WHAT THE TASK REQUIRES: Copy each line below that includes "Клевер".

GIVEN RECORDS:
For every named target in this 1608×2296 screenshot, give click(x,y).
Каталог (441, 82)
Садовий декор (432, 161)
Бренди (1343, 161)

---

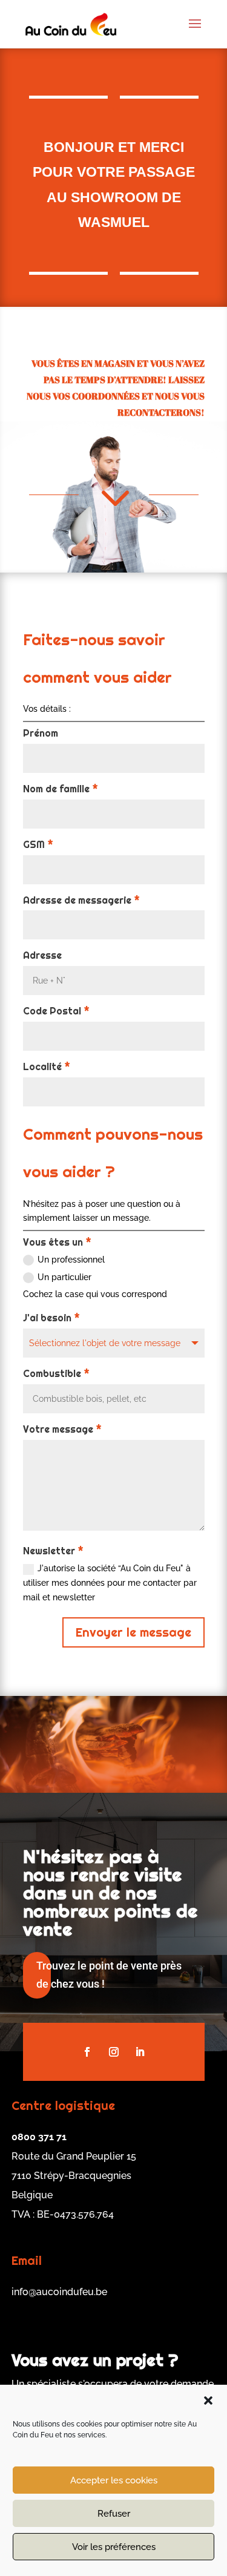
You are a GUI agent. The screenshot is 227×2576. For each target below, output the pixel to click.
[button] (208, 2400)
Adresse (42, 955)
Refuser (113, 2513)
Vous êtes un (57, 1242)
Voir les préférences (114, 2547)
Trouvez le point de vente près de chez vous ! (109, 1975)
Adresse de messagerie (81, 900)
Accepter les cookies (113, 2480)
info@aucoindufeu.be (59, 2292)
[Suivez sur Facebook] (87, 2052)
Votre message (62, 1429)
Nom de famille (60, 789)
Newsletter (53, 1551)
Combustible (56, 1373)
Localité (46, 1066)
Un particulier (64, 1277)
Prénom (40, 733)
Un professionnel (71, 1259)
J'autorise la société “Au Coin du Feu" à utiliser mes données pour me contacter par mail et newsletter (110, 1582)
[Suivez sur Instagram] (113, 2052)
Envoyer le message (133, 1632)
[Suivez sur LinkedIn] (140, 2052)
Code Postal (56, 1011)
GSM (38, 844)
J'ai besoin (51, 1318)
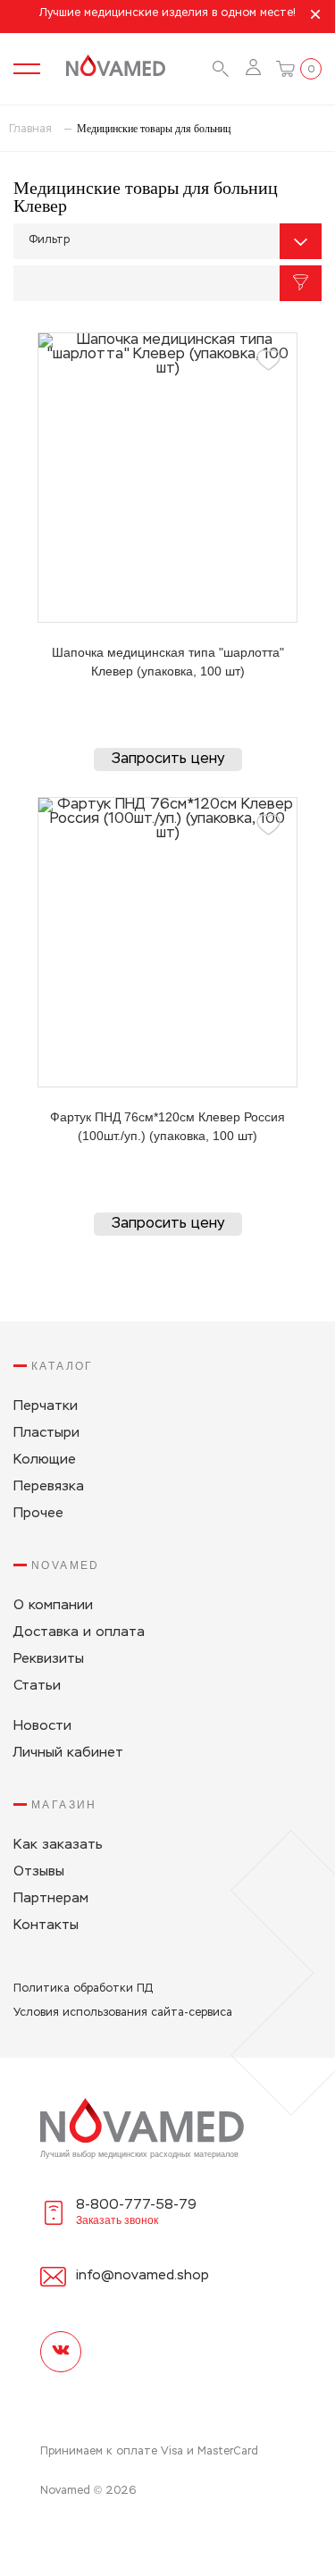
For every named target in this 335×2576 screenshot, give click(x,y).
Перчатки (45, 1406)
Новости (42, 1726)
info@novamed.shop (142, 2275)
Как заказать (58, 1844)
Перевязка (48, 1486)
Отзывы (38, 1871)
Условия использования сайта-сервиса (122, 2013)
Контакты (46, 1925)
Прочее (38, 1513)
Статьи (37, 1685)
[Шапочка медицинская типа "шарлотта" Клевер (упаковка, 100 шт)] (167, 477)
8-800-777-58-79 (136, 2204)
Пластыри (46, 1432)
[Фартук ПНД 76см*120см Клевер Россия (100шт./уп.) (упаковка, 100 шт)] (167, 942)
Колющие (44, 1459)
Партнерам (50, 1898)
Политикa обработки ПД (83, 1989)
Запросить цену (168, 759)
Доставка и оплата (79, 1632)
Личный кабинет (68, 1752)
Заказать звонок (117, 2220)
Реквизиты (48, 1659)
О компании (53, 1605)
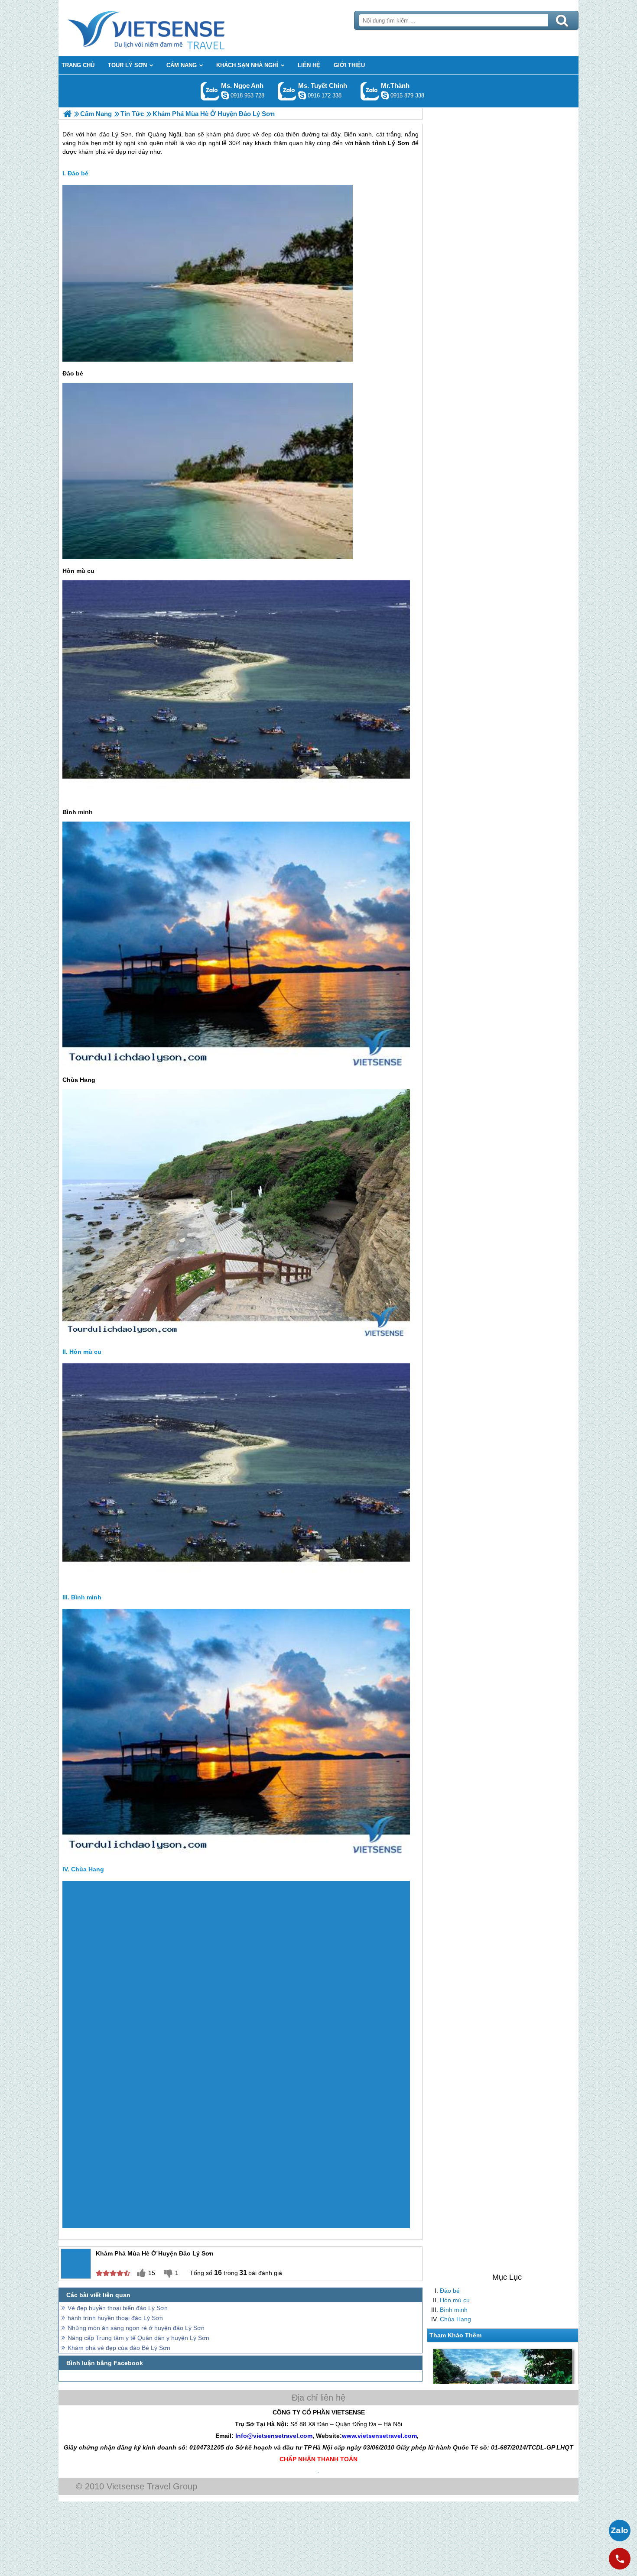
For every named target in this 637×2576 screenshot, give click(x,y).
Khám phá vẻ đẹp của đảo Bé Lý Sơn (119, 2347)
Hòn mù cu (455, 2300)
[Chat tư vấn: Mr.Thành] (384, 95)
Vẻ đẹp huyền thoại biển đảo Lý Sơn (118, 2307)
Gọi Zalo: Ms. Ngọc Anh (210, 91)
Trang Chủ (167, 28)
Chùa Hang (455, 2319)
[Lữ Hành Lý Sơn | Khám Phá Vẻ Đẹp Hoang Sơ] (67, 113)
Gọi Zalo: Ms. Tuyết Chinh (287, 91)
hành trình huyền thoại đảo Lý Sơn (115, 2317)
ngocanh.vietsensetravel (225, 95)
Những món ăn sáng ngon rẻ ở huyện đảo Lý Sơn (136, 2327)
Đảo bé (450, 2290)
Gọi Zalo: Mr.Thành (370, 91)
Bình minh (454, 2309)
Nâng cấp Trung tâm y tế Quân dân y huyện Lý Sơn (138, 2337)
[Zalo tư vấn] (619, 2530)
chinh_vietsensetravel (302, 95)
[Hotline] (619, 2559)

YOUR RESPONSE:
[Шапочка медицинская типа "шарлотта" Клевер (упаковка, 100 шт)] (167, 477)
[Фартук ПНД 76см*120см Клевер Россия (100шт./уп.) (упаковка, 100 шт)] (167, 942)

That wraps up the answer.